Temperatures in the Arctic Circle are likely to have hit an all-time record on Saturday, reaching a scorching 38C in Verkhoyansk, a Siberian town.
The record still needs to be verified, but it appears to have been 18C higher than the average maximum daily temperature in June.
Hot summer weather is not uncommon in the Arctic Circle, but recent months have seen abnormally high temperatures.
The Arctic is believed to be warming twice as fast as the global average.
Verkhoyansk, home to about 1300 people, sits just inside the Arctic Circle, in remote Siberia. It has an extreme climate with temperatures plunging in January to an average maximum of -42C and then surging in June to 20C.
But a persistent heatwave this year in the Arctic Circle has worried meteorologists. In March, April and May, the Copernicus Climate Change service reported that the average temperature was around 10C above normal.
Earlier in June, parts of Siberia recorded 30C, while in May, Khatanga in Russia - situated in the Arctic Circle at 72 degrees north - set a new May temperature record of 25.4C.
"Year-on-year temperature records are being broken around the world, but the Arctic is warming faster than anywhere else on Earth," said Dr Dann Mitchell, associate professor in atmospheric science at the University of Bristol. "So it is unsurprising to see records being broken in this region. We will see more of this in the near future."

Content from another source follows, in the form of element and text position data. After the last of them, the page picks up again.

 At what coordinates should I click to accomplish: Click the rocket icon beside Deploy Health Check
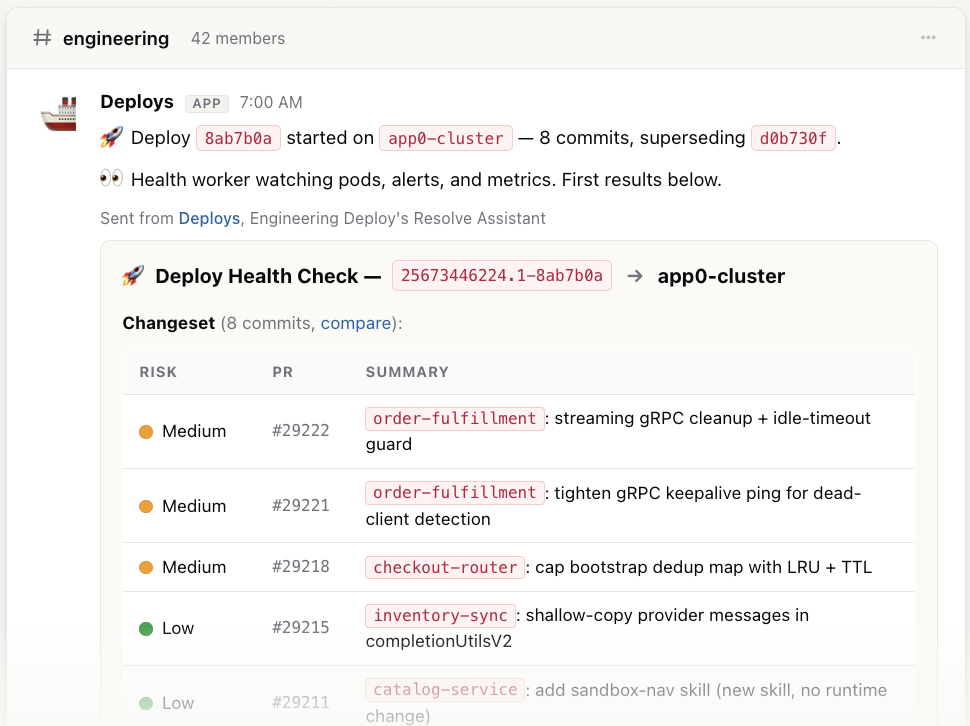pos(133,276)
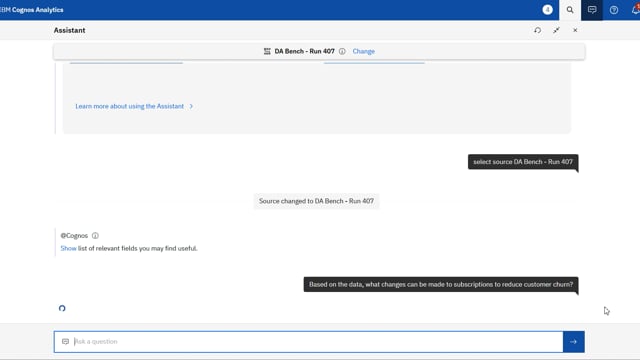
Task: Click the Ask a question input field
Action: click(309, 342)
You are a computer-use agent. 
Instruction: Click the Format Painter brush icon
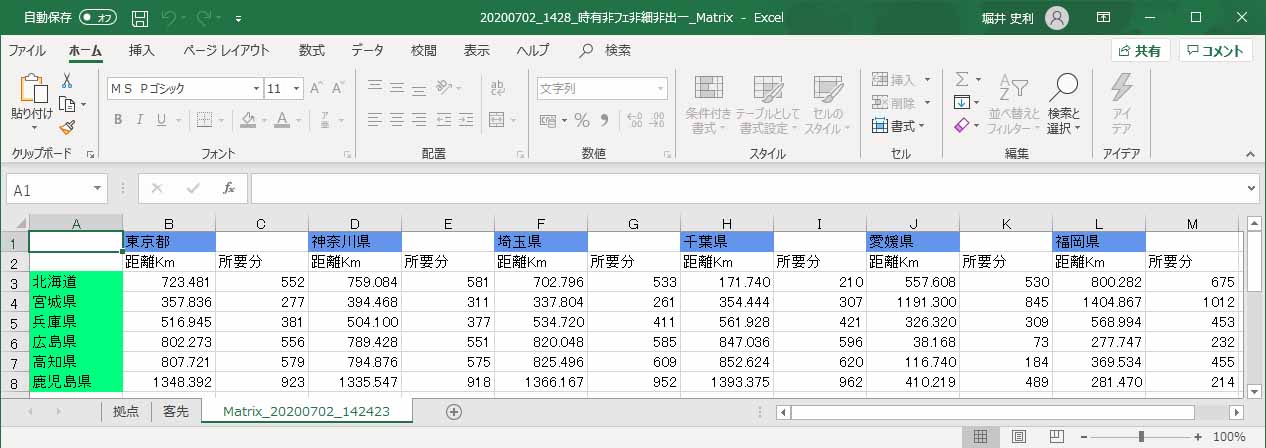67,127
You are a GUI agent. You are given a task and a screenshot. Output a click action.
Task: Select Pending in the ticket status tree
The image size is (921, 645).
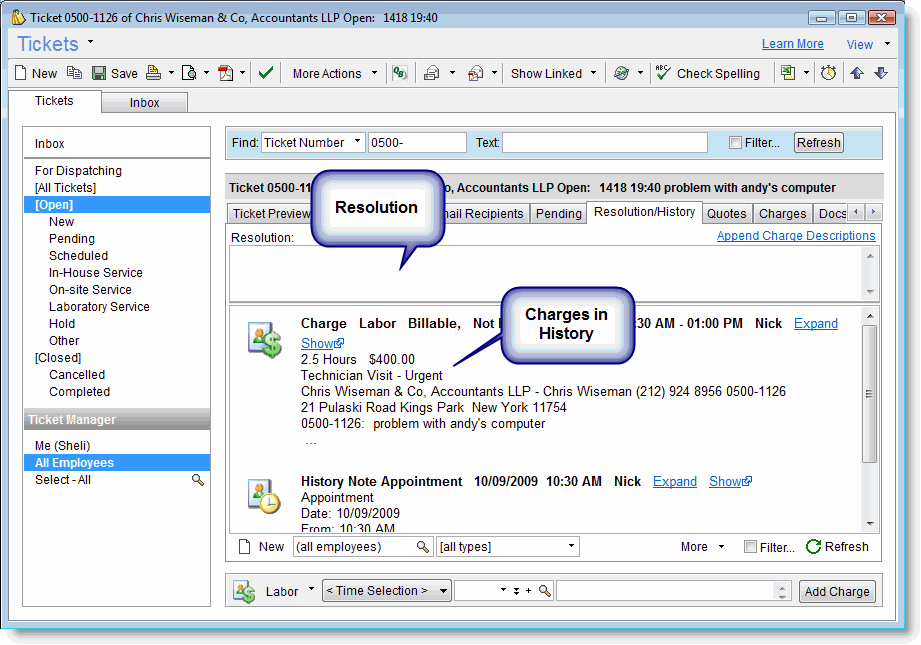click(x=72, y=239)
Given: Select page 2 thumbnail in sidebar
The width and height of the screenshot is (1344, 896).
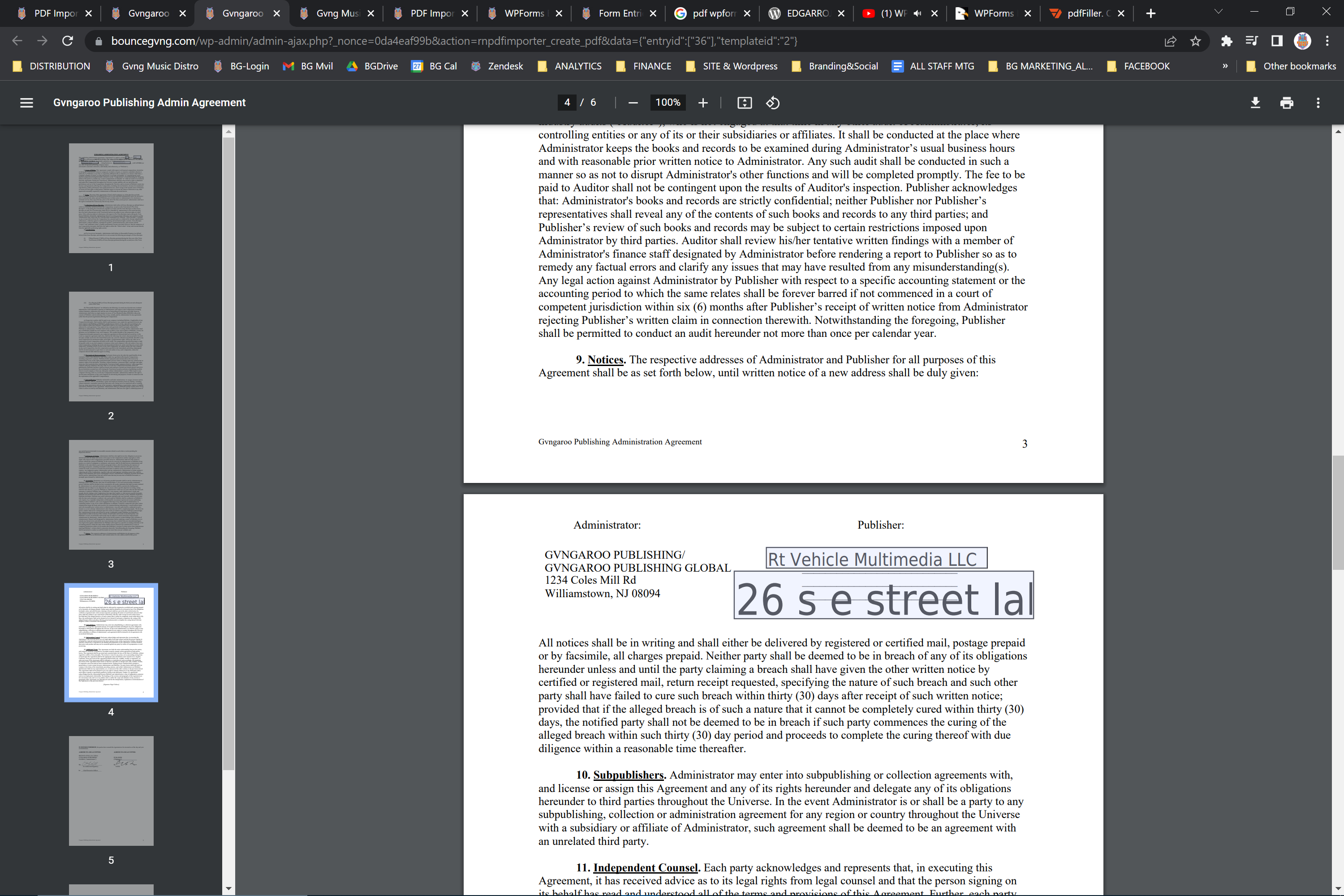Looking at the screenshot, I should point(111,346).
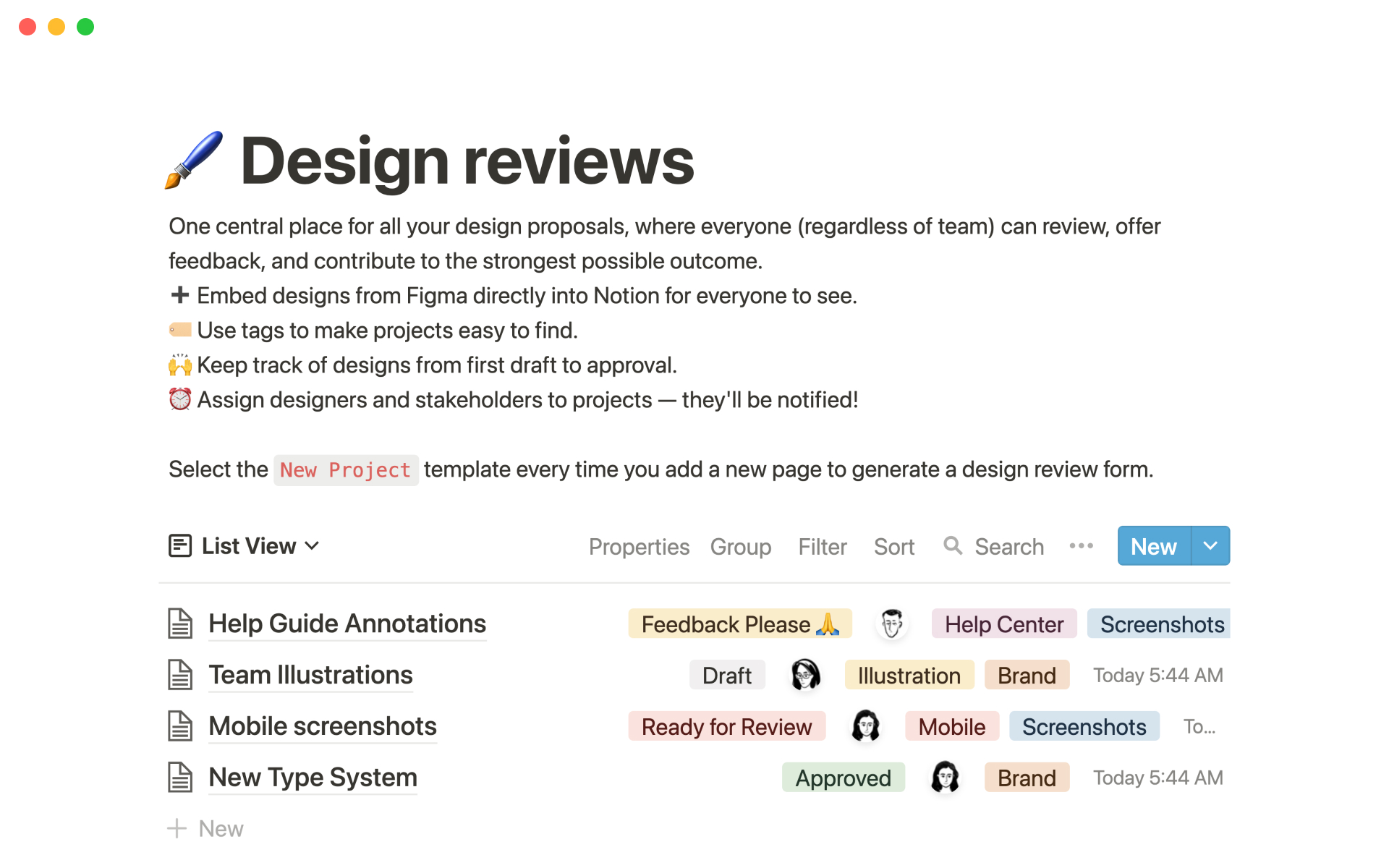Viewport: 1389px width, 868px height.
Task: Click the Help Guide Annotations assignee avatar
Action: point(892,624)
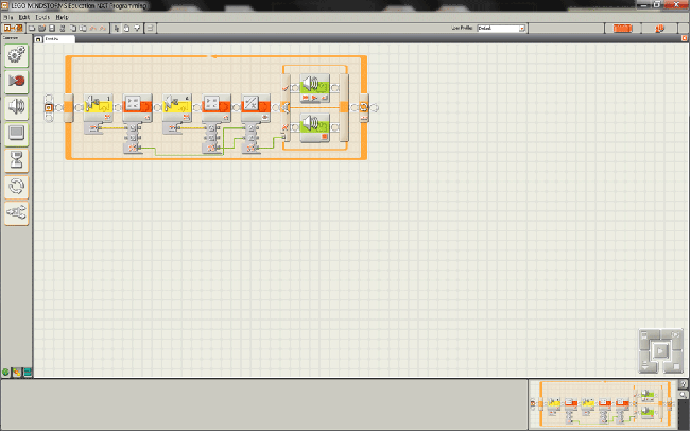The image size is (690, 431).
Task: Select the Record/Play block in the palette
Action: [17, 81]
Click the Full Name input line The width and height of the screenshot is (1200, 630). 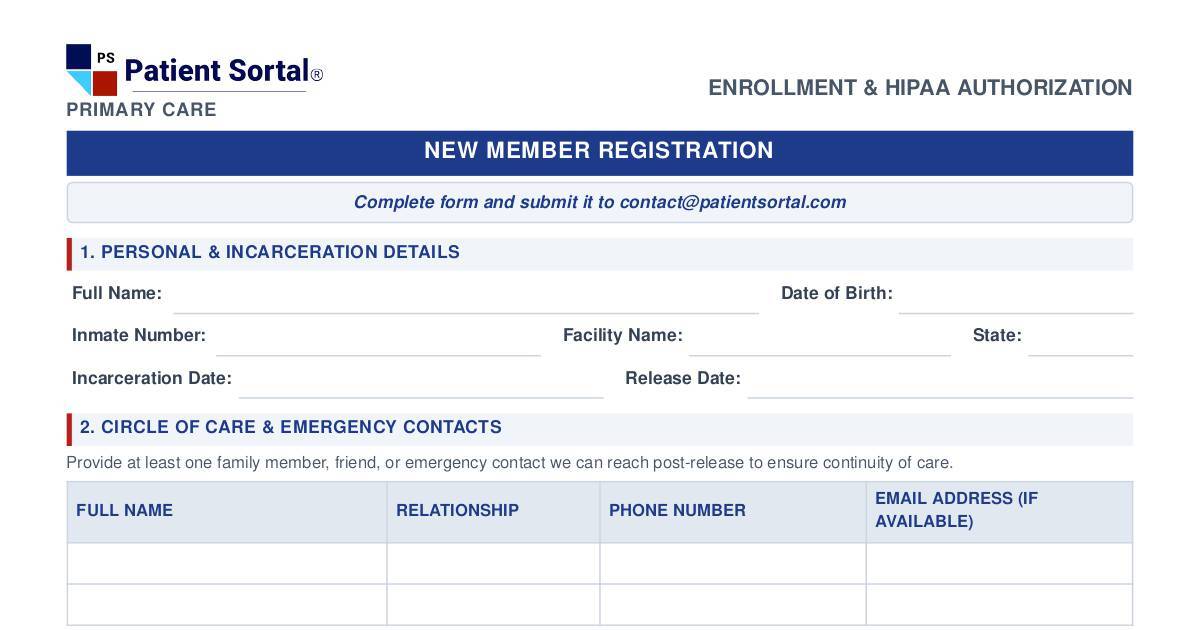coord(466,296)
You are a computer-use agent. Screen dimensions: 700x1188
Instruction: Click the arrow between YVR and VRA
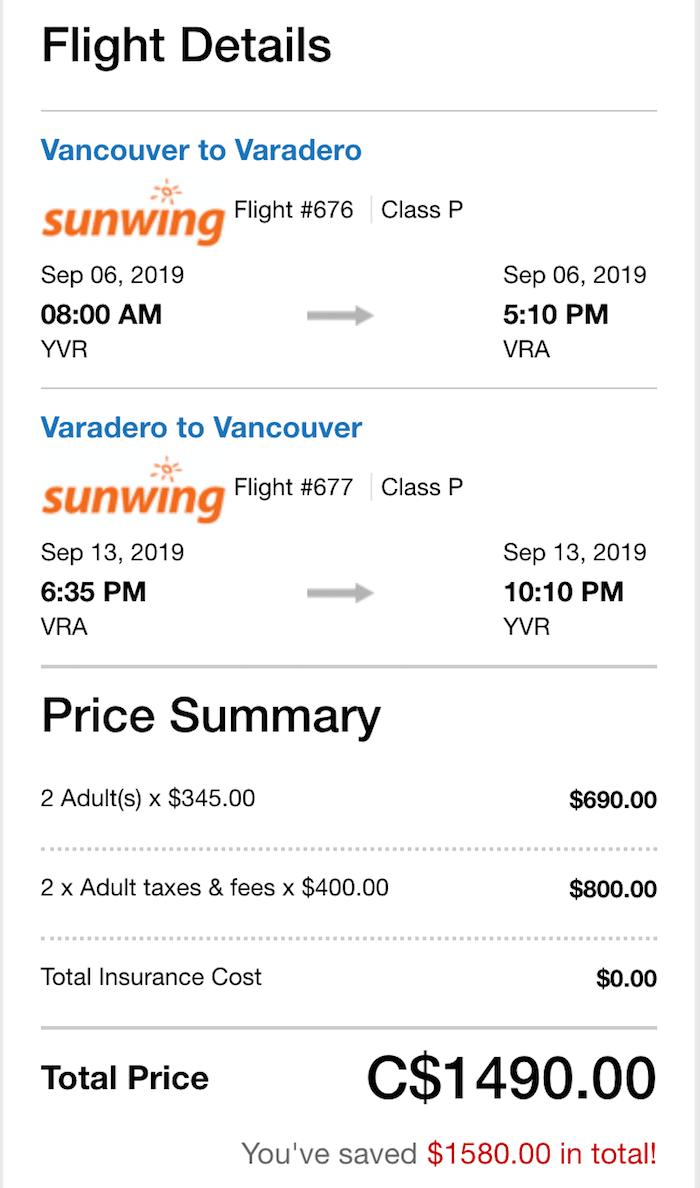coord(340,316)
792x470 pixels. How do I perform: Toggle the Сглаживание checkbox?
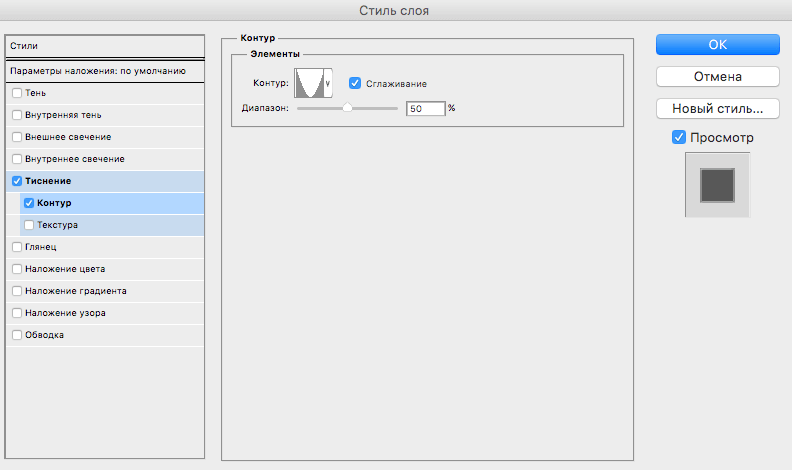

Warming in the Arctic is leading to the thawing of once permanently frozen permafrost below ground.
This is alarming scientists because as permafrost thaws, carbon dioxide and methane previously locked up below ground is released.
These greenhouse gases can cause further warming, and further thawing of the permafrost, in a vicious cycle known as positive feedback.
The higher temperatures also cause land ice in the Arctic to melt at a faster rate, leading to greater run-off into the ocean where it contributes to sea-level rise.
There is also an element of positive feedback here, says BBC Weather, because the loss of highly reflective white ice means that the ground and sea absorb more heat. This leads to more warming.
The impact of wildfires are also a consideration. Last summer, they ravaged parts of the Arctic. Although they are common in summer, high temperatures and strong winds made them unusually severe.
They typically start in early May before peaking in July and August but by late April this year they were already ten times bigger in the Krasnoyarsk region of Siberia compared to the same time last year, Russia's emergencies minister said.